Na ponderação do critério acolhido no art. 236º do Código Civil, que consagra a teoria da impressão do destinatário, não sendo essa interpretação dissociável do sentido que se visa com o comportamento declarativo, ainda que imperfeitamente expresso, sendo manifesta a intenção, primeiro de afastar a Autora da gerência, e, depois, de sócia, deliberando a sociedade mandatar um Advogado para intentar a competente acção judicial, pese embora alguma equivocidade, já que a ordem de trabalhos pode ser interpretada no sentido de uma deliberação que teria de ser executada ulteriormente, um declaratário real concluiria que o fim primordial, não foi o de exprimir uma intenção, foi, ao invés, afirmar uma decisão e essa decisão foi a de exclusão de sócia da Autora.

O texto não consente dúvidas: “Deliberar sobre a destituição de sócia da sociedade da sócia AA, em face da prática de actos pela mesma lesivos dos interesses da sociedade, tendo a própria apresentado um factura em seu nome e procedido ao pagamento à revelia dos gerentes, bem sabendo que não estava autorizada a realizar tal pagamento em proveito próprio, ficando o gerente da sociedade CC autorizado a intentar a competente acção judicial, podendo constituir mandatário para a sociedade e reclamar a restituição da mesma verba”.

 O trecho inicial até “proveito próprio”, evidencia a pronúncia e a deliberação de exclusão, fundada motivos que enuncia, já a 2ª parte, tem um cariz executivo da decisão que antes foi tomada.

No Acórdão recorrido afirmou-se que a deliberação de exclusão da sócia, tendo a sociedade ré dois sócios, apenas pode ser decidida através de acção proposta em juízo.

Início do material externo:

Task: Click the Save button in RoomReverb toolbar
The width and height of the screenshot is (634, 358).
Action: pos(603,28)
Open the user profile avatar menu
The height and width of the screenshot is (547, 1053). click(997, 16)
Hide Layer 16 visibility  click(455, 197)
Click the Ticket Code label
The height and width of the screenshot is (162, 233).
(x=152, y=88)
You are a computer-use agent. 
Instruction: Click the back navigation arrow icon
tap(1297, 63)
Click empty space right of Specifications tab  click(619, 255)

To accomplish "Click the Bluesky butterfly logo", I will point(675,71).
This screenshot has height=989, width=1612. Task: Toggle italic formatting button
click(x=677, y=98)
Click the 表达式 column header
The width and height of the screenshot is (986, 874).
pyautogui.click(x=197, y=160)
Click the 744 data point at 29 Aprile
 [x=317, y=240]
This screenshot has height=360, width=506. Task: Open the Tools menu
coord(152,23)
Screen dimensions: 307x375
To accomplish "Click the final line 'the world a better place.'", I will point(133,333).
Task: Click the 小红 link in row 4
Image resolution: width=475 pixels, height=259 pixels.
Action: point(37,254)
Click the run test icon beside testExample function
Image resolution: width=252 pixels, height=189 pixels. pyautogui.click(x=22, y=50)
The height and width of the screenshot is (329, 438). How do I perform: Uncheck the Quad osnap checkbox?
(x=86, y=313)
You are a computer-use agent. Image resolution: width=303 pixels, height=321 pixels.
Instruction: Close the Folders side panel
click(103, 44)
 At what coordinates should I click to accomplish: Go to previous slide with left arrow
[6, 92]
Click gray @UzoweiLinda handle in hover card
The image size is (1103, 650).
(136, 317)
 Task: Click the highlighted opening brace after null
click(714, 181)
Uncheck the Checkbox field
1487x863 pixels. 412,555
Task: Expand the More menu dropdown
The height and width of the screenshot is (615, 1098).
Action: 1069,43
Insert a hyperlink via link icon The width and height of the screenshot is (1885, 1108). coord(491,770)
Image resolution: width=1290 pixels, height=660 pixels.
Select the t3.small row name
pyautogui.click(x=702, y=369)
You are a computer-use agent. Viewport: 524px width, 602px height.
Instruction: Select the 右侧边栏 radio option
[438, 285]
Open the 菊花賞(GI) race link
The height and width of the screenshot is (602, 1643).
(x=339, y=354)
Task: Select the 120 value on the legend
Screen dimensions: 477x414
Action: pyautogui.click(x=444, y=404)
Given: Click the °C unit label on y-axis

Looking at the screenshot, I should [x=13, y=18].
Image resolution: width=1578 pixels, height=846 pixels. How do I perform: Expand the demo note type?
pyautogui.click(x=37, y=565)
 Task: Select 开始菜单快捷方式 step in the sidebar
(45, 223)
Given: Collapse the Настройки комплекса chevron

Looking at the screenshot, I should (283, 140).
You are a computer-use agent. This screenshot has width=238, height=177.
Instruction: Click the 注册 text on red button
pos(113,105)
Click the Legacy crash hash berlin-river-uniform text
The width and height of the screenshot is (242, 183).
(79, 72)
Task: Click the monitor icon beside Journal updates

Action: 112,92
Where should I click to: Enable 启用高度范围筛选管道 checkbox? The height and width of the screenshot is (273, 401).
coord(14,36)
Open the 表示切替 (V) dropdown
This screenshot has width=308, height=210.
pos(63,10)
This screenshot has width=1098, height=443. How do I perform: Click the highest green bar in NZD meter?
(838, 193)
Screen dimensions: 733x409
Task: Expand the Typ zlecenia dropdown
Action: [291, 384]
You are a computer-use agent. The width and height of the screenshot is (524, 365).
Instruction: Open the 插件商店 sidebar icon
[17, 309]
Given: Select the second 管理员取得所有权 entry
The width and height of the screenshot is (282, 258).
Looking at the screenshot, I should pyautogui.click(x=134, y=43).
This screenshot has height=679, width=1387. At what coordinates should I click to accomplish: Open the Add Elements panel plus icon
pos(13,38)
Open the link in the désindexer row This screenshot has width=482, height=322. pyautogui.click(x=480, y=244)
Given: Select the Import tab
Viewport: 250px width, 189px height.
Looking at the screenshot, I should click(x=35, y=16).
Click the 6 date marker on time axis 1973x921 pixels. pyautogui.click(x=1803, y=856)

Se a deliberação para destituição de gerente, tendo a sociedade apenas dois sócios, só pode ser tomada em acção judicial adrede intentada, não faria sentido, sendo a disputa “sócio contra sócio”,             que um dos sócios, apenas como o seu voto possa excluir o outro de sócio sem recorrer a tribunal;  o sócio maioritário determinava sozinho a deliberação. 

 Não constituindo a gerência um direito especial, sendo a função ou cargo transitório, o sócio destituído da gerência, permanece como sócio; todavia, a exclusão de sócio é bem mais gravosa para o excluído. Por maioria de razão, a exclusão de sócio só poderá, no caso de serem dois os sócios, ser validamente decretada por sentença.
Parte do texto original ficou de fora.